En el Coliseum, Simeone improvisaba una alineación ante la lesión del único cerebro y jugador en el equipo con capacidad de hacer algo diferente en partidos cerrados, Arda Turan. Con la línea defensiva intacta, más adelante aparecían Gabi, Mario y Koke y en la delantera Adrián, Costa y Falcao. El colombiano demostraba una vez más que no está en su mejor forma (a pesar que algunos quieran negarlo) fallando un gol completamente solo a 3 metros del arco. Los primeros minutos fueron rojiblancos, con un Adrián más activo (su juego fue decayendo hasta llegar a la misma pasividad e inactividad del resto de la temporada) y con las constantes alianzas ofensivas de Filipe, Costa y Adrián por la izquierda.
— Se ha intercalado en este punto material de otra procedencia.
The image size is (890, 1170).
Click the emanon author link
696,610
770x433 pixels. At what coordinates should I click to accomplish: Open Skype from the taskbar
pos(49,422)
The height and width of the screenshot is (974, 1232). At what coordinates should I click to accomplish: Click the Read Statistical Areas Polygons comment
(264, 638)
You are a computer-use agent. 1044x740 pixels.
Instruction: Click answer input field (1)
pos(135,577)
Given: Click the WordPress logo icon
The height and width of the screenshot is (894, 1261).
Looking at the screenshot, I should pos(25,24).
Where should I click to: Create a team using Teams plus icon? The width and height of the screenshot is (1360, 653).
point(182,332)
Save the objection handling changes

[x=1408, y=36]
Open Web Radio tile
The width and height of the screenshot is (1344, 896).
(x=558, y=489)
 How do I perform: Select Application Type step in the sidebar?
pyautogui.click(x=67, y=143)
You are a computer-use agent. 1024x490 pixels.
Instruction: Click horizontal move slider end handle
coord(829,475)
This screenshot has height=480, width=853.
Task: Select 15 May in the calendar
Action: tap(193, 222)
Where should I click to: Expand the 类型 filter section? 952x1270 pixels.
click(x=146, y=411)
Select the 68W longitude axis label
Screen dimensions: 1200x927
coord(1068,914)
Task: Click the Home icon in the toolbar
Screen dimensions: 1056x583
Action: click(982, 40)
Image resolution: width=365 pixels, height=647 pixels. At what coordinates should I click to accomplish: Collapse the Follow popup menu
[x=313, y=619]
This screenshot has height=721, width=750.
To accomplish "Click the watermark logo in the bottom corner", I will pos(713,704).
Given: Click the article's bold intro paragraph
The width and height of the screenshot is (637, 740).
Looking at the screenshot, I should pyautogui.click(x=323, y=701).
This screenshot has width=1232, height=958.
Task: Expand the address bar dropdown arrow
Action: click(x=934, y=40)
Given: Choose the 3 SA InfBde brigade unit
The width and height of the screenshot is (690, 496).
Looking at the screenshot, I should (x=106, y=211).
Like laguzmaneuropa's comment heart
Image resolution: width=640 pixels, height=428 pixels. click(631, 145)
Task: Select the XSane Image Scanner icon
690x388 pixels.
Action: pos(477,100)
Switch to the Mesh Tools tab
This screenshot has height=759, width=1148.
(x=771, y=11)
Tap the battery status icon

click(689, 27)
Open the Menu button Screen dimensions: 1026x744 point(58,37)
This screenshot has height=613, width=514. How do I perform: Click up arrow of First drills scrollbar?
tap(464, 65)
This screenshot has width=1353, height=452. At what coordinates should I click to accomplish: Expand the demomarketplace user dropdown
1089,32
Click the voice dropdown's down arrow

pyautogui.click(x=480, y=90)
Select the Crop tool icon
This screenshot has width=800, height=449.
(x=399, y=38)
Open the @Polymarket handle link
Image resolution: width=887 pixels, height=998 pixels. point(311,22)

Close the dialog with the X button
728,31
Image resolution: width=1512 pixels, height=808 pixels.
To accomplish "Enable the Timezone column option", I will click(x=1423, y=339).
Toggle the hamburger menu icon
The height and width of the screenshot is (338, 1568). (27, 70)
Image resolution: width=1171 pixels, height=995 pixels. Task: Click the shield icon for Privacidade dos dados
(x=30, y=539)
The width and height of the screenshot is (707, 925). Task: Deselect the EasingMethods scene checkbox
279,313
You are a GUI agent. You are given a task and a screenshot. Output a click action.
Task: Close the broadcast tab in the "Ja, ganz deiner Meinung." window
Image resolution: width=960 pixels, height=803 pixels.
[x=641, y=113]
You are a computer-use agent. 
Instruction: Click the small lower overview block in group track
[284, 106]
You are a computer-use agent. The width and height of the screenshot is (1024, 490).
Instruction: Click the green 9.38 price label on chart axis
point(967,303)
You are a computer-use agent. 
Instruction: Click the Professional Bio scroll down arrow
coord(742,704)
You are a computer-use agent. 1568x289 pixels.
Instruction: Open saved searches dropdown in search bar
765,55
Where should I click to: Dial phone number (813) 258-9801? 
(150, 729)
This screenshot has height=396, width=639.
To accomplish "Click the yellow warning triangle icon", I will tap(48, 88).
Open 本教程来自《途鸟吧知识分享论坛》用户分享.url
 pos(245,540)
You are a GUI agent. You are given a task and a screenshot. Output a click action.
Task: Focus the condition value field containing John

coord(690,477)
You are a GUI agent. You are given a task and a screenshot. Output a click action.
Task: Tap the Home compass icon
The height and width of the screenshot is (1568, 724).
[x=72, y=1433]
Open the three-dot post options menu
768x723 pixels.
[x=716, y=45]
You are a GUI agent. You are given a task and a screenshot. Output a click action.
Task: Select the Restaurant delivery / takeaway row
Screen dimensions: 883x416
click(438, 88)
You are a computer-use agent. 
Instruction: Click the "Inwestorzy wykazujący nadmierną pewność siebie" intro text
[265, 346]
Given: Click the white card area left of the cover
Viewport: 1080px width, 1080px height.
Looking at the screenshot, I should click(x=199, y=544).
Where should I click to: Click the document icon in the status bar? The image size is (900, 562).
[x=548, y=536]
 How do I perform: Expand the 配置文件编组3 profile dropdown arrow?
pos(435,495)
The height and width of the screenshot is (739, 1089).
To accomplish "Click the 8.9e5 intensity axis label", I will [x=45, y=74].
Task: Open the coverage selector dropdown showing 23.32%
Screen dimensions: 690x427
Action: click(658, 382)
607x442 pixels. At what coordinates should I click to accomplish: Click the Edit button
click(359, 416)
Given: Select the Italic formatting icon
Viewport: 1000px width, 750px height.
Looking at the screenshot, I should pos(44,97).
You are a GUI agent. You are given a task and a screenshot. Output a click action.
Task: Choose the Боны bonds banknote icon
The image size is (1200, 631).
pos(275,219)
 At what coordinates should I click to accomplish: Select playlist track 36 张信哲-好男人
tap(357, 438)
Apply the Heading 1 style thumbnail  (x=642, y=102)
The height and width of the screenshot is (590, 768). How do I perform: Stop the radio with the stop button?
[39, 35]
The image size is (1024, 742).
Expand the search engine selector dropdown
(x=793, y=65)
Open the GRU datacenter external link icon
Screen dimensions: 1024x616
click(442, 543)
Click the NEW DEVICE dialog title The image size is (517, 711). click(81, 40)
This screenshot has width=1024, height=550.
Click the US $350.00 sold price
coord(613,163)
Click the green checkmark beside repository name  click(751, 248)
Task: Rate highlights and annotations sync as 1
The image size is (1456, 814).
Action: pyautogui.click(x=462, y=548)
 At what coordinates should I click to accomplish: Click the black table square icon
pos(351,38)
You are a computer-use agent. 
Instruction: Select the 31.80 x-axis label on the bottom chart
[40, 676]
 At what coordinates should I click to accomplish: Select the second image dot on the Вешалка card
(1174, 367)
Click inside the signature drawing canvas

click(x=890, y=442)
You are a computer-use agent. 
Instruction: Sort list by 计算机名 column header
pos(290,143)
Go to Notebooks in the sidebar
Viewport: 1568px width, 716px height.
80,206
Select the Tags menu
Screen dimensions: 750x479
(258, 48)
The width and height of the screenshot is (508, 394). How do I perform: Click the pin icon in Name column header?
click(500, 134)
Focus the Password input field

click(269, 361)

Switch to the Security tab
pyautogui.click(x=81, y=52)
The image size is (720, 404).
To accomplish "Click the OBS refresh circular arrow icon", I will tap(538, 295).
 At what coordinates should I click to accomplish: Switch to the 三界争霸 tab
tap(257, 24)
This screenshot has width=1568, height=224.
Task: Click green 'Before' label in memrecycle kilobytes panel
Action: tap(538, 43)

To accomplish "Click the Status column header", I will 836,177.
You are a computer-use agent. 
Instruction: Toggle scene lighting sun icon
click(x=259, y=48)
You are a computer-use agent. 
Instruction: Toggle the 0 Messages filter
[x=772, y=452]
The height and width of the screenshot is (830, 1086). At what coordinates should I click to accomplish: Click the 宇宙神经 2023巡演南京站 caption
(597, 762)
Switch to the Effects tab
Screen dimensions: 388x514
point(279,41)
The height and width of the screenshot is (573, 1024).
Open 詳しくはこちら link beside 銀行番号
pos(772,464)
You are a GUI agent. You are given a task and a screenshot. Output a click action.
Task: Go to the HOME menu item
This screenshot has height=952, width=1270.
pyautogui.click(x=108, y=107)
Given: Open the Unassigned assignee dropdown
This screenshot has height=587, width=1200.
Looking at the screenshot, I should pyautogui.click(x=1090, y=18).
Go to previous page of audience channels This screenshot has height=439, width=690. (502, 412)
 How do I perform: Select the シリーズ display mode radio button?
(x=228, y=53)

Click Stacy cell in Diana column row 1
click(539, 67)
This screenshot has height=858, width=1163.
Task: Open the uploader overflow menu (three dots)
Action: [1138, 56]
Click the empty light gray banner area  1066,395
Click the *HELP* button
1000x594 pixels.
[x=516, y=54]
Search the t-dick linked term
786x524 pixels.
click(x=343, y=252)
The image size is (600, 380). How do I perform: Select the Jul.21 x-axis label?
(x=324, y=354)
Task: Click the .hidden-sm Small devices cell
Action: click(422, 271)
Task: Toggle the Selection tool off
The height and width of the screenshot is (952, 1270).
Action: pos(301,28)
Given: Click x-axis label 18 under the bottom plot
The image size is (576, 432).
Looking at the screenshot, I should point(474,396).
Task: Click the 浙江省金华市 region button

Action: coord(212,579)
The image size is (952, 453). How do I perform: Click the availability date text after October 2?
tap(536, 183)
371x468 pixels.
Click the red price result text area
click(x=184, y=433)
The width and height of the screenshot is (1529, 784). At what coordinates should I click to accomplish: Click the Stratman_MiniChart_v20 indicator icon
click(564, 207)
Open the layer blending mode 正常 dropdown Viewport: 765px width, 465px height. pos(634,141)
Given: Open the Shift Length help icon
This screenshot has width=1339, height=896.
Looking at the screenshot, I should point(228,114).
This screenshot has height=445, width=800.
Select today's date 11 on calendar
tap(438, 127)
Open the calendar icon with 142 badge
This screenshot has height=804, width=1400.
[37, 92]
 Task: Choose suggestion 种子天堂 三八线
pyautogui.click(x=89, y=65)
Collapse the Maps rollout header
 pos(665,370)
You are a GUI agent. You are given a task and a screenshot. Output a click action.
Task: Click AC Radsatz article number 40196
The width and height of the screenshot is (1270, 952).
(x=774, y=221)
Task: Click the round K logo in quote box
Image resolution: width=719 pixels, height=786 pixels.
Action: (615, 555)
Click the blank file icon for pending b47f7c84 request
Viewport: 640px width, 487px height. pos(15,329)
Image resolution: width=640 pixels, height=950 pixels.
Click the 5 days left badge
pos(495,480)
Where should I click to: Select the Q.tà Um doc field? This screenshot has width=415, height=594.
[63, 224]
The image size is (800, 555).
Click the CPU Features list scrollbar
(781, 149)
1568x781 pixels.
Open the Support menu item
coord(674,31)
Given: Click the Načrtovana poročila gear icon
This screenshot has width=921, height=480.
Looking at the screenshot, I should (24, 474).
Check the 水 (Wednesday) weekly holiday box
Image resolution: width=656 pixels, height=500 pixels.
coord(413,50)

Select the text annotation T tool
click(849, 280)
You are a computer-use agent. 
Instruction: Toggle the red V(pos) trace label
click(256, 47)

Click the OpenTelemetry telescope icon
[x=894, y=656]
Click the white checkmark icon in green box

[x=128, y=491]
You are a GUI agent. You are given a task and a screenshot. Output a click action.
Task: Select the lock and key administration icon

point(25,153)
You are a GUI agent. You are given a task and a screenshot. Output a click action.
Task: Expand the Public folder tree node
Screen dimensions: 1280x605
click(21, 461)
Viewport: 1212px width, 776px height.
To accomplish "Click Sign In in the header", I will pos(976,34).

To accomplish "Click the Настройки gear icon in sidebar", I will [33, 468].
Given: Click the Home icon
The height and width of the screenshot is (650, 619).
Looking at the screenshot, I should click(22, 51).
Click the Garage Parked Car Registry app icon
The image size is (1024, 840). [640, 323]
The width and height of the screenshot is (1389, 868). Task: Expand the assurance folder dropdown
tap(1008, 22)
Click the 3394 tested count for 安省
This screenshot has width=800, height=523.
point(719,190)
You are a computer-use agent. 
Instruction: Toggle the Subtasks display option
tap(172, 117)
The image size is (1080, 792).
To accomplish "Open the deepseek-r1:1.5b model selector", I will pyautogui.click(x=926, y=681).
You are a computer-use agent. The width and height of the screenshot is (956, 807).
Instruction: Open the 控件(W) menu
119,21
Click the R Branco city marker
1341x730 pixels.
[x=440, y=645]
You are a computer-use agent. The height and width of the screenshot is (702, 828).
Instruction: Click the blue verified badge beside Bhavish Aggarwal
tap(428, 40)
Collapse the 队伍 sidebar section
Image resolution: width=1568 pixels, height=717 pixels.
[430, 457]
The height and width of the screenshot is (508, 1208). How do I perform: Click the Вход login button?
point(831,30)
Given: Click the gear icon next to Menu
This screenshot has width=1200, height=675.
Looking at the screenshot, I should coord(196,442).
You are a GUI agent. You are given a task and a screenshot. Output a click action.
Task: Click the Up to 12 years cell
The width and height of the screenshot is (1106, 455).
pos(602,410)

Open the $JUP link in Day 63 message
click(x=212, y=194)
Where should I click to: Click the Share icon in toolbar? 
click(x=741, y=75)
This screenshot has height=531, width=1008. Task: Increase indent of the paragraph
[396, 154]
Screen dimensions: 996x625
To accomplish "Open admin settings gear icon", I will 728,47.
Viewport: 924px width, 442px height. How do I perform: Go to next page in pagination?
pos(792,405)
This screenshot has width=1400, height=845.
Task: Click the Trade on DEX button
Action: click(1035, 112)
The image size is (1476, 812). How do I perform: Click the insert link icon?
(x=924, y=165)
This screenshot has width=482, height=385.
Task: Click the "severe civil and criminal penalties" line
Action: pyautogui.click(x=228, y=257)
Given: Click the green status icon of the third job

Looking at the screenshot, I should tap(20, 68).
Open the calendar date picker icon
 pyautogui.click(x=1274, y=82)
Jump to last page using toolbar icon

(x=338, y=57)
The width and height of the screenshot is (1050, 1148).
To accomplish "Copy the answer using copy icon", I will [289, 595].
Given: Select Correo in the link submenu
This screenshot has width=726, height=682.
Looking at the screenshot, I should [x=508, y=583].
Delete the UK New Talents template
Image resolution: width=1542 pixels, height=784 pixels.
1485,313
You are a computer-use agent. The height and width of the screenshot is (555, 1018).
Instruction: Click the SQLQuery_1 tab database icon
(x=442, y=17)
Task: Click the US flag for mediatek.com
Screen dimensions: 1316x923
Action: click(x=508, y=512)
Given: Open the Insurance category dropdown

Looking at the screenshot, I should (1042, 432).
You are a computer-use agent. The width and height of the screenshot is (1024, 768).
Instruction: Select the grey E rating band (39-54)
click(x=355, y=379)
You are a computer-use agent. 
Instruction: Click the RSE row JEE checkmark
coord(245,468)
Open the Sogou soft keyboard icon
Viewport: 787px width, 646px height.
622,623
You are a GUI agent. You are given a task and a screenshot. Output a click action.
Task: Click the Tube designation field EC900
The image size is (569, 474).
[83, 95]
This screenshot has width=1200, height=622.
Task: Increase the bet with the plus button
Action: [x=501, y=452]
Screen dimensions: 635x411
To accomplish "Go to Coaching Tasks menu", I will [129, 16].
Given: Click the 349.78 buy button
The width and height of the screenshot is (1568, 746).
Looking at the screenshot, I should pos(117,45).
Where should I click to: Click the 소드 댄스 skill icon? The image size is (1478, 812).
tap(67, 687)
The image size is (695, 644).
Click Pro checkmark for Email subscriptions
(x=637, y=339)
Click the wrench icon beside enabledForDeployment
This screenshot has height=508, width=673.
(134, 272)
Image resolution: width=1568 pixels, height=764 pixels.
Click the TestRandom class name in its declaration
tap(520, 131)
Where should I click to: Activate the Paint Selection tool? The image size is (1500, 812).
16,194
Pero a los 30 minutos del partido, en la cancha se veía a un Getafe impotente e incapaz de generar peligro en el arco de Courtois y a un Atleti plano que no encontraba como llevar su dominio al marcador. Con nuestro doble pivote en un día malo, con un Falcao desacertado y un Costa apagado, se terminaba el primer tiempo con muy pocas ocasiones, a pesar de que si algún equipo debió llevarse la ventaja, fue el Atleti.

El segundo tiempo siguió con la misma monotonía. Pocas llegadas claras (a pesar de una jugada parecida a los goles de calco de Falcao en Bucarest y Mónaco esta vez era errado por el colombiano) y un Getafe que se vio favorecido por las polémicas tarjetas amarillas a Godín y Mario que serían expulsados por doble amonestación (expulsiones de otro partido). Justo cuando la gran promesa del Atleti, Óliver Torres, daba sus primeros pases en el campo, Suárez era expulsado, limitando el potencial ofensivo de Óliver y del Atleti. Los ingresos del canterano y del Cebolla le dieron al Atleti un poco más de dinamismo pero nada del otro mundo. Un conjunto rojiblanco sin armador, sin acierto y sin ideas para anotar o desequilibrar el partido en esos en los cuales “el que mete gol gana”. El uruguayo, con garra y potencia, estuvo cerca de anotar un golazo tras partir desde la media cancha y sacarse rivales de encima pero falló en lo que ha sido una constante para él a lo largo de la temporada: la definición.

Otro empate que comienza a generar cierto nerviosismo en el Atleti ya que esta dinámica se viene repitiendo desde unos cuantos partidos atrás. Esperemos que solo sea una racha fomentada por el desgaste físico y cansancio de toda la temporada (un bajón normal) y que los colchoneros vuelvan a sumar de a tres lo más pronto posible. El colchón de puntos sigue manteniéndonos lejos del cuarto, pero debemos asegurar lo más rápido posible ese tercer lugar para no llegar con la soga al cuello al final de Liga, algo que generaría un desgaste innecesario y negativo si tenemos en cuenta que debemos administrar las pocas fuerzas que nos quedan para llegar de la mejor forma a final de temporada. Estoy convencido que este freno es una situación circunstancial y no permanente. Permanente sí es la mentalidad ganadora con la cual, jugando bien o mal, salimos a jugar todos los partidos frente a todos nuestros rivales.